For therapy, she spends hours tending ten different varieties of roses in her immaculate garden. “I lose myself there. The rich earth soothes my troubled soul.”

Her church is a second home for Holly. It always has been. “I was raised in rural Georgia. As a child, my momma took me to this little makeshift church in the woods near the river. It had no heat in the winter, and come summer, why honey, you’d about roast. The Oakland church I attend now has both heat and air conditioning, but child, the singing and preaching still can raise a cold sweat on me.”

YOUR FELLOW PARTICIPANTS — #2 Michael

We continue our sneak preview of the ten people who will be joining you in the on-the-page support group in The Amateur’s Guide To Death and Dying; Enhancing the End of Life. You’ll have plenty of opportunity to get to know them better once you start the book, but until then, these thumbnail sketches will serve as a handy reference.

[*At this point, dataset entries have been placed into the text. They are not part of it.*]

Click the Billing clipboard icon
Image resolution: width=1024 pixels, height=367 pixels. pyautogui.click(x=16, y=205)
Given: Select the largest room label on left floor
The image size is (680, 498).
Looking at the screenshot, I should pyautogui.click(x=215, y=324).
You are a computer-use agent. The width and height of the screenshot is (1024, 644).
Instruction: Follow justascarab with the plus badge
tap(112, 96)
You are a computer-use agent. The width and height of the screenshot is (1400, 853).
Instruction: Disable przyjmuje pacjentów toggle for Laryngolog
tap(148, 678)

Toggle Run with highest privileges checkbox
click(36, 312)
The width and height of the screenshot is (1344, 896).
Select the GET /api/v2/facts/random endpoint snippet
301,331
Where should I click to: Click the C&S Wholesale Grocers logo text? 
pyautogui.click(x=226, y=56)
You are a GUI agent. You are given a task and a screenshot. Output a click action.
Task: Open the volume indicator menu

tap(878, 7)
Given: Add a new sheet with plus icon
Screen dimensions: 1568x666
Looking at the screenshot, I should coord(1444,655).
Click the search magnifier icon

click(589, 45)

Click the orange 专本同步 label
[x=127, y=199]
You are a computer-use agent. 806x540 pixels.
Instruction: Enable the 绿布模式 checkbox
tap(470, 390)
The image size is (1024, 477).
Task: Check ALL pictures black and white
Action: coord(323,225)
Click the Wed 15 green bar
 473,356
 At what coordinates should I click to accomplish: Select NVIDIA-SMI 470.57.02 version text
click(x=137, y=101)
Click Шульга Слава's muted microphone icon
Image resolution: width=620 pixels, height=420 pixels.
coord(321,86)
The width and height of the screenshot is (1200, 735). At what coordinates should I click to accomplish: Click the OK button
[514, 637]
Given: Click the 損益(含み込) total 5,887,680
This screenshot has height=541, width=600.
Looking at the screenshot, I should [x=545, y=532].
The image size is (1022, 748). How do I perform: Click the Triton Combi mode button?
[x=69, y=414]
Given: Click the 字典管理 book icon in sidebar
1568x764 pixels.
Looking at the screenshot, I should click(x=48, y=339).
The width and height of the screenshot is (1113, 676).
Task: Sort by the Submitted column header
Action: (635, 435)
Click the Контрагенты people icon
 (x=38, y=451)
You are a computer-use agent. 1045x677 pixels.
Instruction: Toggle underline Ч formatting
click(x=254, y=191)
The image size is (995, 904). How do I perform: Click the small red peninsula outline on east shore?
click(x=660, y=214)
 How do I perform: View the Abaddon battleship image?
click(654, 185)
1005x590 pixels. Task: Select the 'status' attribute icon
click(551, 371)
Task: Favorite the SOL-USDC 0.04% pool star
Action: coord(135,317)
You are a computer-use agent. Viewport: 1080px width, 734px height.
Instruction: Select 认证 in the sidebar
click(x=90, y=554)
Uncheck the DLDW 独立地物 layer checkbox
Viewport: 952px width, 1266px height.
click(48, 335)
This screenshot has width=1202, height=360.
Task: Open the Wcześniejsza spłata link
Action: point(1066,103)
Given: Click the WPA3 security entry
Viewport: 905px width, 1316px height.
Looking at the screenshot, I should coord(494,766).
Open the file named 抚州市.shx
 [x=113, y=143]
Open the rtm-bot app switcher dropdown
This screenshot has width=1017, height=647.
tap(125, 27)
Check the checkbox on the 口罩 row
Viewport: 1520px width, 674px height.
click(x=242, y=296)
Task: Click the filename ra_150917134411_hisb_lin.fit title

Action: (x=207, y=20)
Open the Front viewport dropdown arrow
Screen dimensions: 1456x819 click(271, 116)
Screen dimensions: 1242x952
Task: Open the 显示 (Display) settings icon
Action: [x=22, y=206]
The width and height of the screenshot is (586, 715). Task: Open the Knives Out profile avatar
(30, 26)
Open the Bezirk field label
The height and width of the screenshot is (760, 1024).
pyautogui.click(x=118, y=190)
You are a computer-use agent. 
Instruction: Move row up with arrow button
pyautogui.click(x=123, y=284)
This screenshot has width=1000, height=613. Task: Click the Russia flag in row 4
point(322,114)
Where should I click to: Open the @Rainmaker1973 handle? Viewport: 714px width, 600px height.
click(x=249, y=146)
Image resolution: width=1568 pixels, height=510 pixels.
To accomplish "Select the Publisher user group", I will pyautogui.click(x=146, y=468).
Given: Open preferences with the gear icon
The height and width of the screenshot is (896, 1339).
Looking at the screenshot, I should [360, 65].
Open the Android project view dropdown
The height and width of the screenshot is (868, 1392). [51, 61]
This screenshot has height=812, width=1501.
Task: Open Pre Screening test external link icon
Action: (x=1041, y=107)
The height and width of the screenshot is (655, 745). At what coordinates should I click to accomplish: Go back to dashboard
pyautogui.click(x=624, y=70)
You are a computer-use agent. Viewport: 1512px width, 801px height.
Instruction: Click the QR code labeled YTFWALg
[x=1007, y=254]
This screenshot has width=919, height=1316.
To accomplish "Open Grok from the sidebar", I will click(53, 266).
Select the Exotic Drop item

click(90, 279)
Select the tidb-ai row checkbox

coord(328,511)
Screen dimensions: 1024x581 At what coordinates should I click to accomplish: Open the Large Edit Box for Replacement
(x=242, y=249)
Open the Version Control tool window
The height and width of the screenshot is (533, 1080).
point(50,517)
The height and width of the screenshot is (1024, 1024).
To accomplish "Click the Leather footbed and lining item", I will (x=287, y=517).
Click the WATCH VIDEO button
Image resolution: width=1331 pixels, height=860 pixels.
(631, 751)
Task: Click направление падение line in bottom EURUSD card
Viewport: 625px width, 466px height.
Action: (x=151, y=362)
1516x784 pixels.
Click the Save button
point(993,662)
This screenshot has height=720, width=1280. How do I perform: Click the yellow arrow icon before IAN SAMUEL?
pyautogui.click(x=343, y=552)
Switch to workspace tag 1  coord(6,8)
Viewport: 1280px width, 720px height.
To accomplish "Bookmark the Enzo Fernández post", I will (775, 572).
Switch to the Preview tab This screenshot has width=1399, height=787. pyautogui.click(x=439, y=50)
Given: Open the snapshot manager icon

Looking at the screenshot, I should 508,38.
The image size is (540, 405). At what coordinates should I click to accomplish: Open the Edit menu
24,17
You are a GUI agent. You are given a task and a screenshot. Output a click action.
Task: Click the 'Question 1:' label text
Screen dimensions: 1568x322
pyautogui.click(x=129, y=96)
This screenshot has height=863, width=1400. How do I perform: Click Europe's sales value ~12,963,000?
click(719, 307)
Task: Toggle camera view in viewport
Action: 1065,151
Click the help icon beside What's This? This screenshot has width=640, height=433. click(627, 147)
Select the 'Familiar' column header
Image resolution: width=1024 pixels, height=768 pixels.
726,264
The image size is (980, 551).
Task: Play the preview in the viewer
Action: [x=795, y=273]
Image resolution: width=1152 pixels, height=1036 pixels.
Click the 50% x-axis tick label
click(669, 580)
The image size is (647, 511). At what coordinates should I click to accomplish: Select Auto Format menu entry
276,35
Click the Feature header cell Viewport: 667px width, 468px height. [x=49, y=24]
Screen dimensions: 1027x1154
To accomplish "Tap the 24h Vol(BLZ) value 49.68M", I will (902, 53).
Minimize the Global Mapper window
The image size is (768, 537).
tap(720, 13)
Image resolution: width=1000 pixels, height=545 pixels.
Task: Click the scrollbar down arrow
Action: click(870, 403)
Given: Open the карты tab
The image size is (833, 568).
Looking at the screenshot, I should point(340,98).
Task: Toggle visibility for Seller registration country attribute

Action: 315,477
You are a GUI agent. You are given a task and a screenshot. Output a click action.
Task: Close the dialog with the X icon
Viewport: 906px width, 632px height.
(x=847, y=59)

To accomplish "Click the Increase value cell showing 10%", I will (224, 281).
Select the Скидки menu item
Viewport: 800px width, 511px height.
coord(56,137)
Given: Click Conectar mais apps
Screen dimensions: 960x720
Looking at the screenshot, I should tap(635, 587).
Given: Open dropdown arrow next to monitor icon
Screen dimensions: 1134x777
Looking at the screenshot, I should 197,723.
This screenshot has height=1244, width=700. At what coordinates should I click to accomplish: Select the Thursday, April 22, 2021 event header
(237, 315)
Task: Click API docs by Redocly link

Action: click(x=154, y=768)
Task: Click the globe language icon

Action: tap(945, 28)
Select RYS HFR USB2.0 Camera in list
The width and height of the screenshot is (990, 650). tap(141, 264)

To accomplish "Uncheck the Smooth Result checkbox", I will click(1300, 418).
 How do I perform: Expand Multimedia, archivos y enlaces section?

Michael, 52, was diagnosed with multiple sclerosis three years ago. Since then, he has been confined to a motorized wheelchair. This past year he has had several MS-related setbacks that have kept him bed-ridden for several weeks at a time. Things have become so difficult that two months ago he was forced to sell his once thriving law practice. The few hours of work he can manage a week at his old firm are more frustrating than fulfilling for him. And Mike is often depressed. He continually repeats his self-defeating mantra: “I’m not half the man I used to be.” The return of his beloved Raiders to Oakland, the super-human support of his second wife, Maryanne, and their son Kyle are the only things that keep him from self-destruction.

An exasperated Maryanne accompanied Mike to his intake interview. She tearfully reported how Mike’s smoldering rage and bouts of sullenness terrorize the family. “I love him, but he’s gotta get off his pity-pot or I’m gonna walk, and take Kyle with me.” Mike sheepishly acknowledges his disruptive behavior. His ruggedly handsome face distorts with shame. “It’s not me. It’s this damn MS. I just can’t seem to get it together. I feel like such a failure.”

Even though he thinks participating in the group is an admission of defeat, he promises his wife that he will give it his best shot. This soothes Maryanne. She hugs him and promises to help in any way she can. “We’re in this together, babe.”